6. Key Resolutions and Approvals at an AGM:

  • Approval of Financial Statements: Shareholders review the company’s financial performance and approve the balance sheet, profit and loss statement, and the director’s report.

  • Appointment of Directors:

    • Some directors are required to retire by rotation at each AGM, typically those who have been in office for three years.

    • Re-election: The retiring directors may be re-elected unless there is a proposal for a change.

  • Appointment or Reappointment of Auditors:

    • The AGM will appoint an external auditor or reappoint the existing auditor for the following year. The auditor’s report is also presented.

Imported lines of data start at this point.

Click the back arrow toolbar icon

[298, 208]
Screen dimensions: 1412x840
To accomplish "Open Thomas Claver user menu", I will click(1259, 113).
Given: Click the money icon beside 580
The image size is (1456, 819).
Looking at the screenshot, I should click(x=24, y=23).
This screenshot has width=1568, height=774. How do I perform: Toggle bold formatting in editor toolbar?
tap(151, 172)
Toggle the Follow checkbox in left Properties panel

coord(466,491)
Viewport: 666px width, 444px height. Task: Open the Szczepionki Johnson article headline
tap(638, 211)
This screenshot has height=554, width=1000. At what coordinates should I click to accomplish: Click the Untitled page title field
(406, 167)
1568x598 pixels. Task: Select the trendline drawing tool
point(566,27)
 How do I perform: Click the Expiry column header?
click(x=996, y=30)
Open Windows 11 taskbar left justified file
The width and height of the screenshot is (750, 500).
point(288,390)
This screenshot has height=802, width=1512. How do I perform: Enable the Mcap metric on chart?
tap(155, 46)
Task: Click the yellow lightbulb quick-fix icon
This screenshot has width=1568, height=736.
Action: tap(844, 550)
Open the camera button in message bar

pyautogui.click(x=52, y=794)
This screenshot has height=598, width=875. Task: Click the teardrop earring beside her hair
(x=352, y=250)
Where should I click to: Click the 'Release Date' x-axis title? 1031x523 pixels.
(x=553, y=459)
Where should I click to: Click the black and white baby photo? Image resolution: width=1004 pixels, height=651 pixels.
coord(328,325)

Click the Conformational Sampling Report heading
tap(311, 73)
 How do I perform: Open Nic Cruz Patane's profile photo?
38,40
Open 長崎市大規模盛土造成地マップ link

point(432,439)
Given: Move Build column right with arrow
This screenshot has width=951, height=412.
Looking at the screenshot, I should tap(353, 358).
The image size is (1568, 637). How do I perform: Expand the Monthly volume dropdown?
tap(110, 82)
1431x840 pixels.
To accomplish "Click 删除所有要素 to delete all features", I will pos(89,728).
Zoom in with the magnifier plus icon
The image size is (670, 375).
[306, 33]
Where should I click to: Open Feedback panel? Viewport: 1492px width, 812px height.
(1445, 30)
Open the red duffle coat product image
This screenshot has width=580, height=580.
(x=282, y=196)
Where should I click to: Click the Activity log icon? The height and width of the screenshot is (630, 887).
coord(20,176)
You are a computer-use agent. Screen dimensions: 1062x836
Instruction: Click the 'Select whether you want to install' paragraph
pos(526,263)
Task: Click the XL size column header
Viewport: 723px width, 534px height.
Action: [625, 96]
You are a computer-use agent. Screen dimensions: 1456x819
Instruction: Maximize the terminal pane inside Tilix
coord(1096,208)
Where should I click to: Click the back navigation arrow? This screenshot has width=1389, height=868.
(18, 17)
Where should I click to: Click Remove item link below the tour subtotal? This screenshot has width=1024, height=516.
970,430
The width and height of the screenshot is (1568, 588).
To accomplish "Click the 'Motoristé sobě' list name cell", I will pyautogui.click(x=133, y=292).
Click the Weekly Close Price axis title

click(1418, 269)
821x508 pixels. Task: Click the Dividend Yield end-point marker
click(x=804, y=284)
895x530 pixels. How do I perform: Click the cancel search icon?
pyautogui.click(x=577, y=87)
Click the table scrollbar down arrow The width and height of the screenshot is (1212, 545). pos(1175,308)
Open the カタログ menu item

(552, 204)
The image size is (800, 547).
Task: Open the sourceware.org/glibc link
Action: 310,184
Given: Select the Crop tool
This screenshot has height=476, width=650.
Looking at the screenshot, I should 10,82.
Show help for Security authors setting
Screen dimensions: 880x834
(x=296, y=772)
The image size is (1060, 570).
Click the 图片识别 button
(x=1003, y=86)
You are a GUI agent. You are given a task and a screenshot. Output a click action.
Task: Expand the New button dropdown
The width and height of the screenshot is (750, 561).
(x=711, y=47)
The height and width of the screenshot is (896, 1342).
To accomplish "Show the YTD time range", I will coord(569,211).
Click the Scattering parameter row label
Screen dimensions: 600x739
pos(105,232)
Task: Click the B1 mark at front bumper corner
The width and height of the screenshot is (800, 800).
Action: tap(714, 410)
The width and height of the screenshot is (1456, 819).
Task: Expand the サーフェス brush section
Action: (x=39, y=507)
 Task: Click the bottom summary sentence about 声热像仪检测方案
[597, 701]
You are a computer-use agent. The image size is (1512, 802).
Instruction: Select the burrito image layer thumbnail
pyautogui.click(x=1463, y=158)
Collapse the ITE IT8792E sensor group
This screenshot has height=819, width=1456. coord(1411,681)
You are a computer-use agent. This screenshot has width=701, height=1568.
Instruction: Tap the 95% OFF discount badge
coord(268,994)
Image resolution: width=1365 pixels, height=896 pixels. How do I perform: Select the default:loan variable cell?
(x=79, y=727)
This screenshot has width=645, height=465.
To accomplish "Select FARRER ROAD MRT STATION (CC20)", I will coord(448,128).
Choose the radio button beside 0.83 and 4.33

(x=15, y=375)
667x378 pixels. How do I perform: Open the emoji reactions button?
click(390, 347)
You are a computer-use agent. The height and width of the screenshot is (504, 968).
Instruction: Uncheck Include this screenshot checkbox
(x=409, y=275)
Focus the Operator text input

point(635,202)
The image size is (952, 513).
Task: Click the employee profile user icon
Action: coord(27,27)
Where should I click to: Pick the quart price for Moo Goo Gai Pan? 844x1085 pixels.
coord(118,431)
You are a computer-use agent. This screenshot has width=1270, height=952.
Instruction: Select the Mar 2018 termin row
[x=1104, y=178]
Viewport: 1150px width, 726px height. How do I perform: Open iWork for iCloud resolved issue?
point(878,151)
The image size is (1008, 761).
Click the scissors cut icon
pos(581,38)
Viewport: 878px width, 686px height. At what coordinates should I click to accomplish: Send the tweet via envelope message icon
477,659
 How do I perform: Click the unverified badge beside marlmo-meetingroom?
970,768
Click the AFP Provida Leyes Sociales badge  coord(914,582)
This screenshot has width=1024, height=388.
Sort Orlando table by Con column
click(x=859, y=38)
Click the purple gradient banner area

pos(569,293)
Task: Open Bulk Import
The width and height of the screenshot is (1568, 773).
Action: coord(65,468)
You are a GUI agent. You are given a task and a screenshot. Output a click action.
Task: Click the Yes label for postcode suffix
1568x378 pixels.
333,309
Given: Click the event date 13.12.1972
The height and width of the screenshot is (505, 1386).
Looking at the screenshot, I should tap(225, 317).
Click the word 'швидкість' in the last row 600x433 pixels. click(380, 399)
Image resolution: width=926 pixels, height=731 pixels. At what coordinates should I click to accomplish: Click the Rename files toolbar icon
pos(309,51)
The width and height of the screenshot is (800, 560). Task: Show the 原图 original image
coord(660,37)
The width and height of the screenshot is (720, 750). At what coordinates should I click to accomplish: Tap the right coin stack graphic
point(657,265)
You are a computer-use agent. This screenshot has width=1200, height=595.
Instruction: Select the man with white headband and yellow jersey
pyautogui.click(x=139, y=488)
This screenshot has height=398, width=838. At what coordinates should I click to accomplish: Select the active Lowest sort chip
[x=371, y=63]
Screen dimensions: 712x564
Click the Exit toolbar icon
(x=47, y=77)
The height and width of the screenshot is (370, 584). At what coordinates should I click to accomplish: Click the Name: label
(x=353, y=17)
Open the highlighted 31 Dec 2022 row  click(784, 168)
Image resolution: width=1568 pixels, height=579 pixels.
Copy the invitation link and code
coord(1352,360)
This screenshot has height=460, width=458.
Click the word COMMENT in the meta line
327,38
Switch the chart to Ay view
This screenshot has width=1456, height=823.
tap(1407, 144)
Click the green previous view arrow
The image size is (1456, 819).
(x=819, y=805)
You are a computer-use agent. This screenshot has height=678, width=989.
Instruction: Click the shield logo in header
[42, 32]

  • Declaration of Dividends:

    • The shareholders approve the dividend proposed by the company. If dividends are declared, a portion of the company’s profit is distributed to shareholders.

  • Special Resolutions:

    • These resolutions are passed for major decisions, such as altering the company’s constitution, approving mergers, or making other substantial changes to the company.


7. Penalties for Non-Compliance with AGM Requirements:

  • Non-holding of AGM: If a company fails to hold an AGM within the prescribed time, it may be penalized under Section 99. The penalty could be a fine ranging from ₹1 lakh to ₹5 lakh.

  • Penalty for Default in Filing AGM Minutes: Failing to file the minutes of AGM with the Registrar of Companies (RoC) can lead to fines.


8. Annual Return and Filing with the Registrar of Companies (RoC):

Section 92 – Annual Return:

  • After the AGM, companies must file an Annual Return (Form MGT-7) with the Registrar of Companies (RoC), which includes:

    • Details of directors.

    • Shareholding pattern.

    • CSR activities (if applicable).

    • Financial summary.


9. AGM in Practice – Real-World Examples:

  • Infosys Ltd.: Infosys’s AGM typically includes the approval of audited financial statements, declaration of dividends, and appointment of directors. It is one of the most transparent AGMs in the tech sector, with clear resolutions and shareholder engagement.

  • Hindustan Unilever (HUL): HUL’s AGM is well-known for its detailed discussion of financial performance and corporate governance, with active participation from its stakeholders.


Summary Checklist for AGM Compliance:

  • Hold AGM on time (within 9 months for first AGM, and 15 months for subsequent AGMs).

  • Ensure that 21-day notice is given to all shareholders with the agenda.

  • Ensure the quorum is met for the meeting to be valid.

  • Appoint a proxy if necessary and ensure all voting is conducted correctly.

  • Ensure resolutions (both ordinary and special) are properly passed.

  • File Annual Return (Form MGT-7) with the Registrar.